[[ Provided information open ]]

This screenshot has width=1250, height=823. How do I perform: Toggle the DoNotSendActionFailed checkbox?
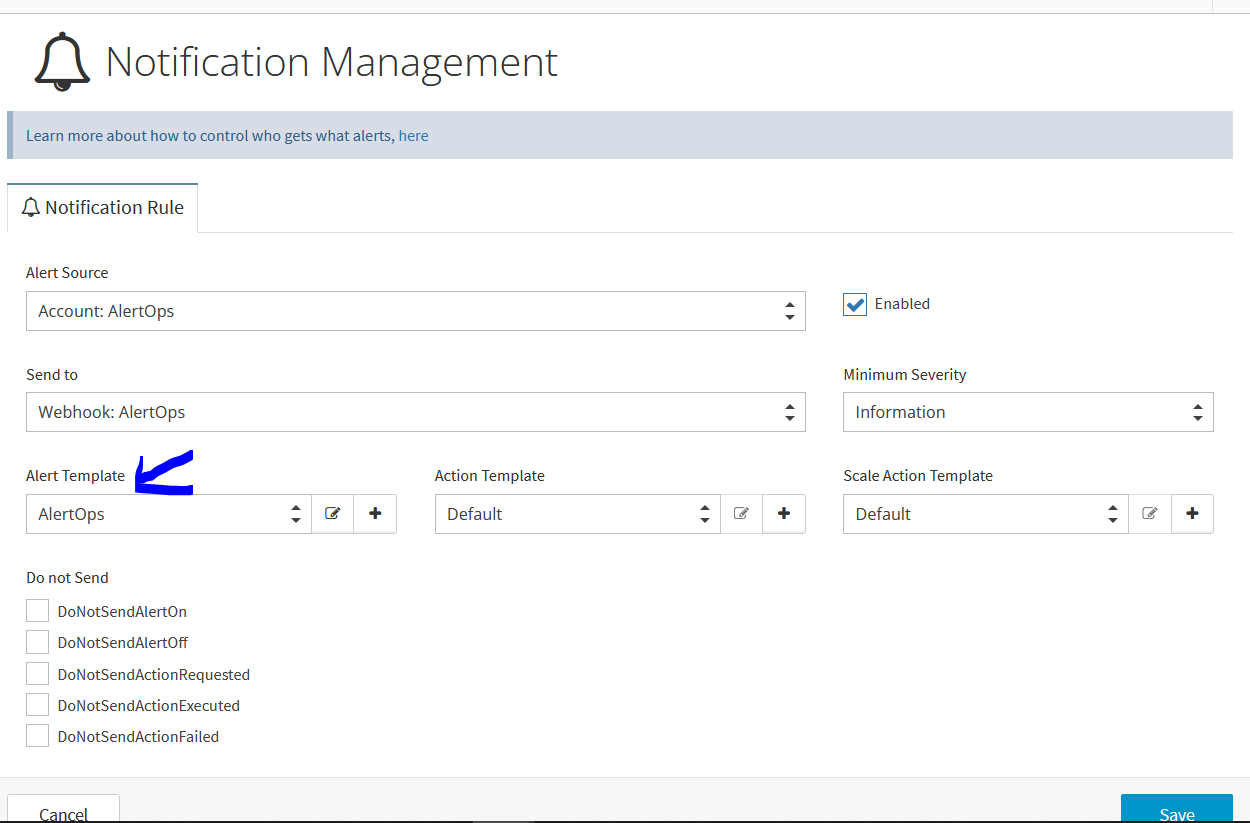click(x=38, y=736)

[[ Provided information closed ]]
[[ Provided information open ]]

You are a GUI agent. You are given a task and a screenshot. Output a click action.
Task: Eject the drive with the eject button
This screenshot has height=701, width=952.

[[ Provided information closed ]]

*Task description*. Copy out the lines above exactly, beginning at the one that contains "You are a GUI" and ending at the one that contains "This screenshot has height=701, width=952.".

*Response*.
You are a GUI agent. You are given a task and a screenshot. Output a click action.
Task: Eject the drive with the eject button
This screenshot has height=701, width=952.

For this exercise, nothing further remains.